練習用の文章:
● ● ● ● ● ● ●
他人はおギャーっと生まれてからは一度は死ぬのだ。
他人は一度しか死なない。
あれほど嫌っていた母がこんなになると愛おしくなる。
病院に面会に行く。
今入院している病院は1日20分間の面会が可能です。
20分間で母が起きていれば私が来たことは認識している。
私が娘だとわかっているのだ。
時には私の名前も言う。
他のことは頓珍漢でもいい。
私のことだけわかればいい。
あんなに嫌っていた母が愛おしくなるのだ。
面会に行っても極力涙は見せない。
会話は頓珍漢でも相槌を打つ。
やせ細った母に触れることは出来ない。
美味しいものを食べさせることも出来ない。
病院内は面会者は食べ物持ち込み禁止です。
面会にはタイマーを渡される。
● ● ● ● ● ● ●
資料を調べる:
A – 母の面会についての文章から、「面会」という語を含む文をすべて抜き出せ。
B – 母の面会についての文章を、最後の文の後から書き進めよ。
この後の資料は使わなくてよい。
● ● ● ● ● ● ●
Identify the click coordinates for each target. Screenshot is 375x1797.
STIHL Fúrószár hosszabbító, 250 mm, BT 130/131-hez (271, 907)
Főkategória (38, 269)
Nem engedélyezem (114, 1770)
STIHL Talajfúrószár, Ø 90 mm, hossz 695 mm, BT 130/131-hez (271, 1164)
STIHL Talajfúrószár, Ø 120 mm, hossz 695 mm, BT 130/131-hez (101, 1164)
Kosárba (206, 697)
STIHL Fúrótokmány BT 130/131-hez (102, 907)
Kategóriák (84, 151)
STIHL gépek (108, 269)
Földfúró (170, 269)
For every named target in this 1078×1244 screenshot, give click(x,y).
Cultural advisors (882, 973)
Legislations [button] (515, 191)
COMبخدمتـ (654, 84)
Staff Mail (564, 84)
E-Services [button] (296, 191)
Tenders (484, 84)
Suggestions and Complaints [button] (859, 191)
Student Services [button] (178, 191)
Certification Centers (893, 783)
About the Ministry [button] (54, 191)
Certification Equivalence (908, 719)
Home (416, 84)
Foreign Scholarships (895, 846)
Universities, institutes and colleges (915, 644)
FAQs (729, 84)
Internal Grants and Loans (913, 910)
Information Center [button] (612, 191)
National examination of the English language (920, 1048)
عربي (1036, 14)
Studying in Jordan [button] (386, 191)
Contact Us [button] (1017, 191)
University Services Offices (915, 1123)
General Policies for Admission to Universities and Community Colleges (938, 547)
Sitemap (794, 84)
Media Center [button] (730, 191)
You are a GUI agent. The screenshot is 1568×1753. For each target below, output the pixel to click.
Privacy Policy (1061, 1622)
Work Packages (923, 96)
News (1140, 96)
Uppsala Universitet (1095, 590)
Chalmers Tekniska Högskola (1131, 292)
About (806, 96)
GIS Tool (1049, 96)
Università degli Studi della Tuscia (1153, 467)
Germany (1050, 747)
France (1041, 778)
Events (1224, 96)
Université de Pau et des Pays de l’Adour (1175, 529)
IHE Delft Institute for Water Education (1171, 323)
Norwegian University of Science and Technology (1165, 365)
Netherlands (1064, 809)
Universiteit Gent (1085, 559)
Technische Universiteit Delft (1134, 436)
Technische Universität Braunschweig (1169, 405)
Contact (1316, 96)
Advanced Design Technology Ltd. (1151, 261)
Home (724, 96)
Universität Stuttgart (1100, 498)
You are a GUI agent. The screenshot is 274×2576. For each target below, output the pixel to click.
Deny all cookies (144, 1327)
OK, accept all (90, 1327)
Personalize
● ● ● ● ● ● ●
課題の結果:
A –
病院に面会に行く。
今入院している病院は1日20分間の面会が可能です。
面会に行っても極力涙は見せない。
病院内は面会者は食べ物持ち込み禁止です。
面会にはタイマーを渡される。

B –
病室に着いてから20分です。
あっという間の20分に私は何を話しましょうか?
桜が咲いた。
桜が散った。
筑波山が見えた。
日光連山が見えた。
いい天気だよ。
今日は曇っているよ。
親孝行もろくに出来ず、独身の頃に32年間一緒に居たことや、私が40歳から昨年特養に入れるまでの間一緒に住んだことぐらいしかないのだ。
今となっては嫌なことは帳消しです。
育ててくれてありがとう!
産んでくれてありがとう!
母には感謝の言葉しかありません。